Extract:

##############################

Kenneth squints and wipes a bit of sweat from his forehead as he watches his son dig. He's in his late fifties, tall and solidly built, with smoky-yellow hair that's transitioning to gray. He has a laid-back, aw-shucks sociability acquired at a lifetime's worth of Southern barbecues. Like most of the Arkansas business class, he's conservative in both politics and manners, though he breaks from that mold in terms of open-mindedness. Ask him a question of any consequence and you'll almost always get a short pause as he ponders the matter and then a considered answer.
"Taylor," Kenneth says, "I've got a pair of gloves in the car."
"Don't need 'em," Taylor yells down, his glance carrying a hint of annoyance. "You don't wear gloves when you're prospecting for uranium."
"Why not?" Kenneth asks. I wonder that myself.
"I don't know; it's just not done," he says, continuing to dig. Then, a few seconds later, he adds: "Uranium is radioactive, but there's very low radiation activity per the amount of material. You'd have to work in mines a long time for it to hurt you. And it's not soluble, so you can wash it right off; it won't go into solution inside your body."
Taylor takes a couple of whacks with the pick and pulls out a softball-size yellow rock. He checks it with the detector, which screams its approval. "Code yellow!" he shouts joyfully. "Whoa, that's a hottie!"
He sets the rock aside and goes back to digging, using the probe to guide the path of his pick and shovel and, mostly, his hands. The clicks quicken to the point that they become one long bleep. "This is going crazy up here!" he yells, prying out another chunk. "Look at how bright it is!" he says, holding the rock up to the sun as he puts the probe to it. "And appropriately radioactive for its color."
The deeper he goes, the more excited he gets, calling out a play-by-play commentary that veers to flights of fantasy and speculation. "This is the highest-grade uranium I've ever found! I wonder — could this be the infamous natural radian barite, the king of all the hot rocks? Nobody's been able to find it before in the U.S., but who knows? Maybe I'll be the first ...
"I gotta keep digging!"
Almost from the beginning, it was clear that the older of the Wilsons' two sons would be a difficult child to keep on the ground. "Taylor has always been obsessed with things," Kenneth says as he watches his son scrape away at the earth. "Whatever he got interested in, he just went crazy with it, nonstop. Even getting him to eat was a big trick. Sometimes it still is."
Taylor Ramon Wilson was born in May of 1994 in Texarkana, Arkansas, just east of the Texas-Arkansas border. From the moment he could crawl, he wanted to dig. At their first home, Kenneth built Taylor a sandbox, but it was too constraining for the toddler; he needed a larger swath of diggable terrain. As soon as he could haul himself out of the box, he started tearing up the lawn, digging holes, pouring water in them to make mud, then digging some more.
When he was four, the digging segued into an interest in construction. That in itself isn't unusual for boys. But Taylor the preschooler wanted nothing to do with toy dump trucks or other miniature construction equipment. He played with real traffic cones, real barricades. At age four, he donned a reflective orange vest, yellow boots, and a hard hat, then stood in front of the house directing traffic.
"The neighbors all knew him," Kenneth says. "He'd set up at the side of Wade Trail and stand there with those big gloves waving cars around the barricades. He was shy back then, but that sort of thing seemed to bring him out of his shell. He loved it when people waved or stopped to visit with him."

##############################

Provided records:
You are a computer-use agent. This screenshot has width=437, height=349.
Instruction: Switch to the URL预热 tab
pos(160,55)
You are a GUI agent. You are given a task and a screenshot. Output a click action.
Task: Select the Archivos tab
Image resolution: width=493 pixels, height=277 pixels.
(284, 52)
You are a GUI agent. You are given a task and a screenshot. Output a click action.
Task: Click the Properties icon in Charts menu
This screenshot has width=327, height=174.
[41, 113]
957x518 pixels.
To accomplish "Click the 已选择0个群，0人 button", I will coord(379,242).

##############################

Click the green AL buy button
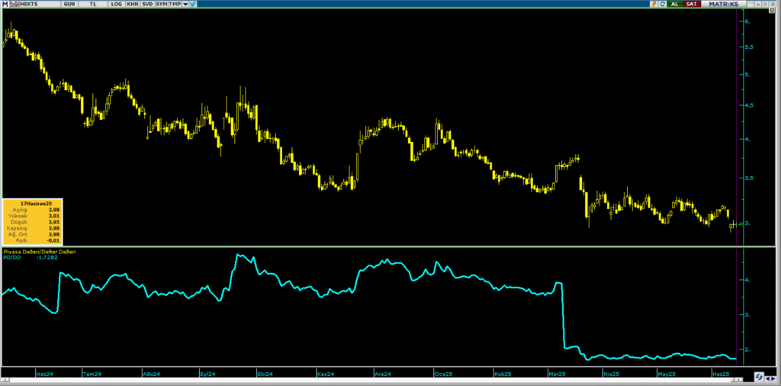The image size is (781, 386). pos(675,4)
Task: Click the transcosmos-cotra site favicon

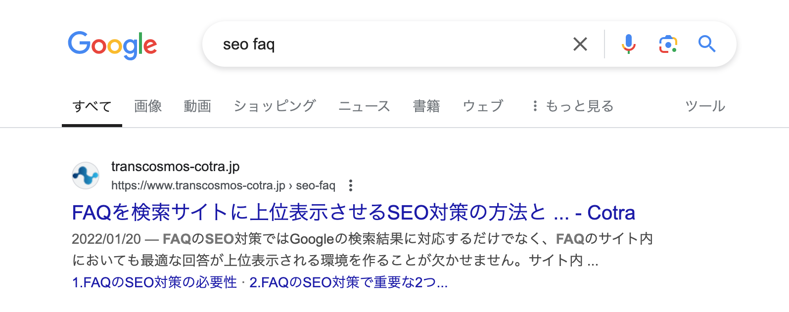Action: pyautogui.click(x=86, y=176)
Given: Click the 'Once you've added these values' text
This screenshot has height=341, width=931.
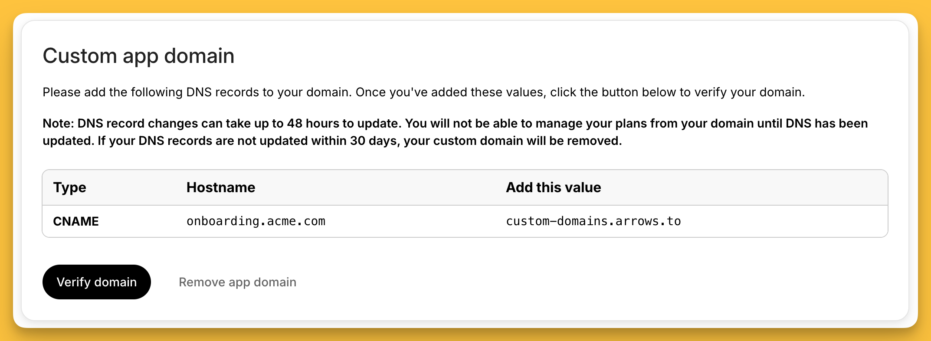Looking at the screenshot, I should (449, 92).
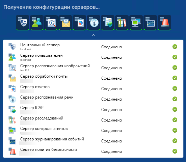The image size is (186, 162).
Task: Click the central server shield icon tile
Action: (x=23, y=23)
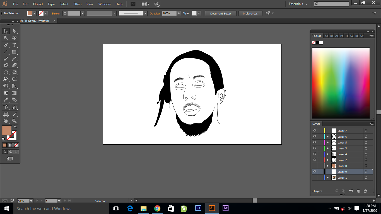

##############################

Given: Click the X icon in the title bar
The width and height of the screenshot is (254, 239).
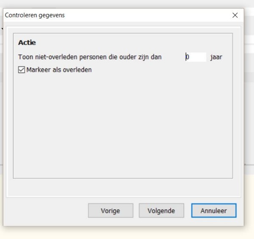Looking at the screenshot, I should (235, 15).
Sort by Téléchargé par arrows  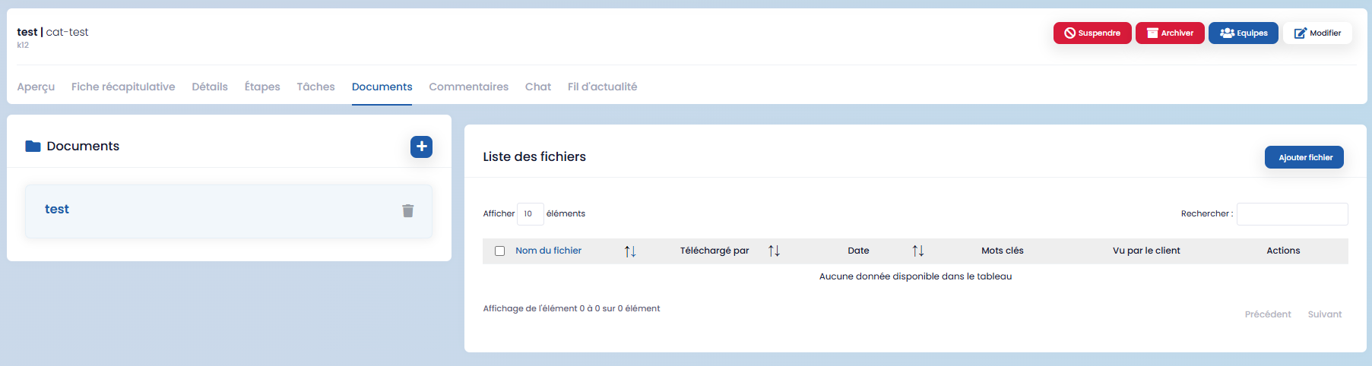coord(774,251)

##############################

Tasks and exercises:
1) Repeat the excerpt about Taylor Wilson word for word, everything from "Almost from the" down to "digging some more.".
2) In the excerpt about Taylor Wilson, why does Taylor say that handling uranium without gloves will not hurt him? Answer in one to three sentences.
3) In the excerpt about Taylor Wilson, when and where was Taylor born?
The rows play no part in what you are asked to do.

Exercise responses:
1)
Almost from the beginning, it was clear that the older of the Wilsons' two sons would be a difficult child to keep on the ground. "Taylor has always been obsessed with things," Kenneth says as he watches his son scrape away at the earth. "Whatever he got interested in, he just went crazy with it, nonstop. Even getting him to eat was a big trick. Sometimes it still is."
Taylor Ramon Wilson was born in May of 1994 in Texarkana, Arkansas, just east of the Texas-Arkansas border. From the moment he could crawl, he wanted to dig. At their first home, Kenneth built Taylor a sandbox, but it was too constraining for the toddler; he needed a larger swath of diggable terrain. As soon as he could haul himself out of the box, he started tearing up the lawn, digging holes, pouring water in them to make mud, then digging some more.

2) He says uranium gives off very little radiation for the amount of material, so a person would have to work in mines a long time to be harmed. He adds that it is not soluble, so it washes right off and won't go into solution inside the body.

3) He was born in May of 1994 in Texarkana, Arkansas.